Zitat von Ja02: Ist das Gefühl von „Selbst“ vielleicht etwas, das man bewusst beeinflussen kann, oder sind wir einfach Opfer der Reaktionen, welche wir auf unsere sogenannte Umwelt haben?
Wenn ich den Psychiater richtig verstanden habe, den ich wegen meinen (von mir vermuteten) Dissoziierungen gefragt habe, resultiert das Selbstgefühl aus der Interaktion neurobiologischer, kognitiver aber halt auch affektiver Prozesse.
Das umfasst dann das autonoetische Bewusstsein (also das narrative Selbst) und das präreflexive Ich-Erleben (also das minimale Selbst).
Eine Störung in diesen zvg. Systemen, zB durch Stress, Traumata oder halt auch neurodegenerative Prozesse, zeigen sich dann häufig als Depersonalisation oder Dissoziation. Letzteres erlebe ich zB täglich und hab es auch gerade beim Schreiben. Es kommt und geht.

* Ergänze Folgendes
**A.** Beantworte zum Auszug diese Fragen:
(i) Wen hat die schreibende Person wegen der vermuteten Dissoziierungen gefragt?
(ii) Welche Bezeichnung steht in Klammern hinter „das präreflexive Ich-Erleben“?
(iii) Welche drei Auslöser einer Störung werden als Beispiele genannt?
**B.** Gib den Auszug von „Wenn ich den“ bis einschließlich „auch affektiver Prozesse.“ bitte wortgetreu wieder.

* Übungsdaten
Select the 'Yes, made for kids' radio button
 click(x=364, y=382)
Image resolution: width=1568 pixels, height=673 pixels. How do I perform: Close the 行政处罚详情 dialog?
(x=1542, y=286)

* Lösungen zur Übung
**A.**
(i) Einen Psychiater
(ii) Das minimale Selbst
(iii) Stress, Traumata und neurodegenerative Prozesse

**B.**
Wenn ich den Psychiater richtig verstanden habe, den ich wegen meinen (von mir vermuteten) Dissoziierungen gefragt habe, resultiert das Selbstgefühl aus der Interaktion neurobiologischer, kognitiver aber halt auch affektiver Prozesse.